PARIS – Paris in August is great in the day and crap at night. Everything closes down, the musical venues decide that the business the tourists and vacationers might give them is not worth losing their own vacations for, and generally, it’s a place to avoid. Last night, with these negative thoughts in my mind, I set out for the open mic at the Tennessee bar, deciding that in order to get there early for once I would sacrifice my normal dinner mode and grab a falafel near the Place St. Michel and eat it on the Rue St. André des Arts before arriving at the Tennessee. Once I got there, I found the bar open, but the open mic cancelled – as it has been for weeks, apparently. The bartender could not tell me when it would start a again – a week or two, or maybe three.
With this in mind, I thought my night was a catastrophe and I should return home and continue working on my books and film. I’ve been on a good run with them, and nightlife and adventure and music were obviously dead in Paris. But then I decided I had better burn off the falafel and I decided to walk to the Escargot Underground open mic that I attended last week, to see how things were going this week. It’s not like I did not have a great time last week. It was just I wanted variety, and I feared there’d be practically no one there.
At the Escargot, Suddenly, Wayne Standley Sings Jimmy
By I did not drop my arms and lose my hope and I continued on my march across Paris, stopping only for a Magnum ice cream from a supermarket near the Rex cinema. Once I got to the Escargot, I found some old friends, including Trelys, and Wayne Standley, who was one of the mainstay musician – along with me – at the Ptit Bonheur la Chance bar, now since ended…. It was great to see them both again, and great to sing my songs in this wonderful open mic, and great to listen to more Russian music and other things…. And then… BANG! Suddenly, without announcing the name of his next song, Wayne lays into “Jimmy,” by the band Moriarty. Readers of this blog may have seen in the past that I have referred to Wayne as the father of Rosemary Standley, the singer in that same band. But this was the first time I had ever seen Wayne sing the band’s biggest hit.

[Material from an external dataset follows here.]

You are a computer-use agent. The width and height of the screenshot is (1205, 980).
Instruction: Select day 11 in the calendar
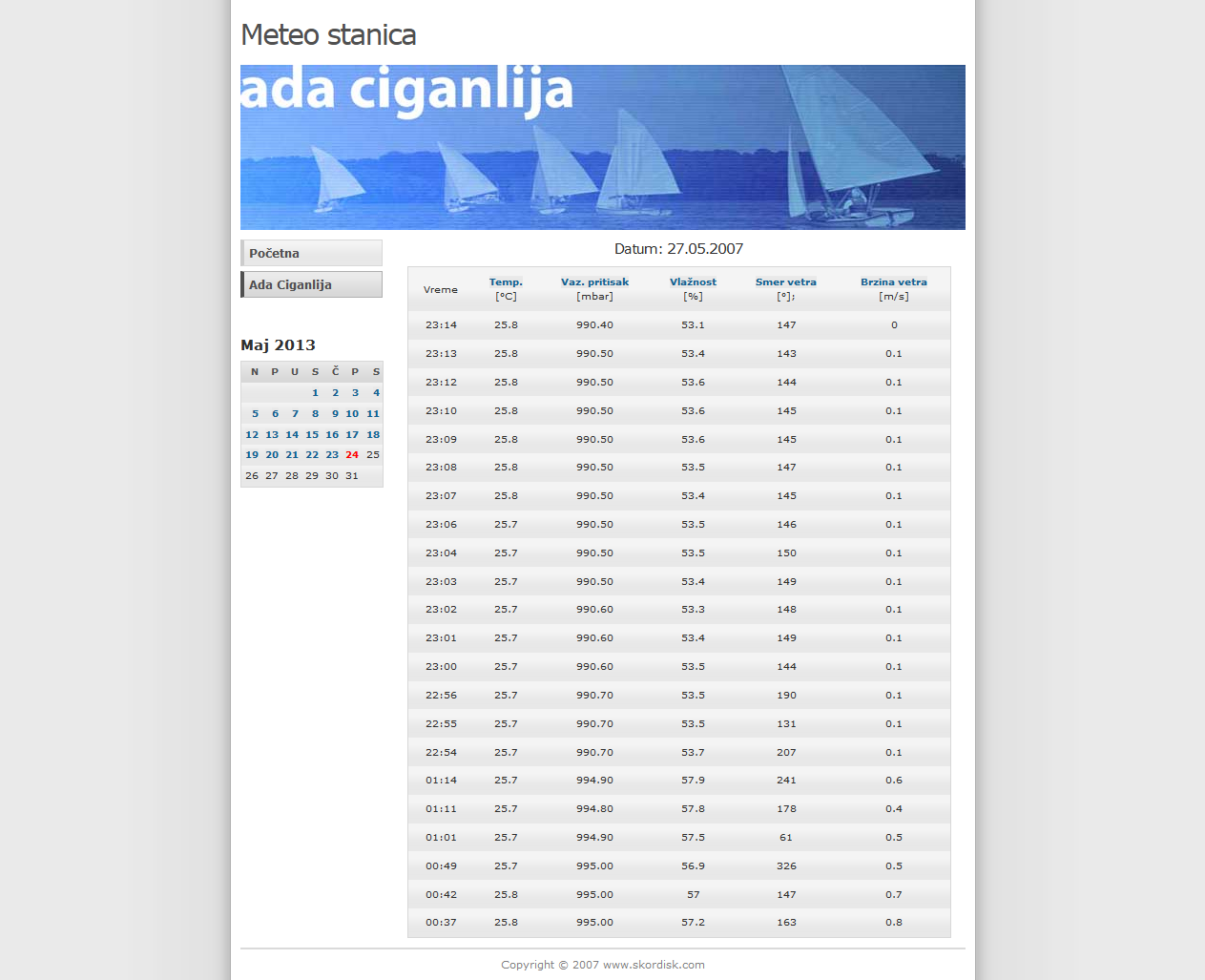click(373, 414)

It turned out that it was, indeed, actually, the first time Wayne had ever sung the song in public. So I was fast on him with my Zoom Q3 HD, not wanting to miss my opportunity to slap that up here on the blog in a world first. It was a beautiful rendition, and I only regret that I did not start going for the closeups until much later in the song, so the first part is a little distant, but it gets better. Wayne’s singing of it is beautifully emotional, and when you know the backstory, wow!
So after the Escargot Wayne and I decided to walk over to the metro together and then Wayne suggested we go somewhere for a drink. We were within walking distance of a bar called the Zelda – after F. Scott Fitzgerald’s wife – that is owned by a friend of mine, Matthias Cadéac d’Arbaud. The Zelda opened up a couple of years ago, and it has had quite a bit of good press and is considered something of an “in” place in Paris now. It is small and comfortable and hip, and I had seen David Broad play there in the past, and thought that it would be a cool place to show Wayne, and thought it would be cool to speak to Matthias again.
I have very fond memories of jamming with Matthias at the Truskel in the days of Earle’s open mic there in 2009. Matthias was the guitarist (and also played drums, keyboards, some vocals and bass) in a very cool band called Rock&Roll, that had the cover of one of its albums done with a photograph of the band taken by Karl Lagerfeld. For a couple of years they were looking set to be the next big thing from France musically, and they had top management in the U.S., as well. And very hot, rhythmic and colorful music. Their producer had worked with New Order, Pet Shop Boys and Blur. The French rock magazine, Les Inrockuptibles selected them from 7000 bands as the top new band of 2006.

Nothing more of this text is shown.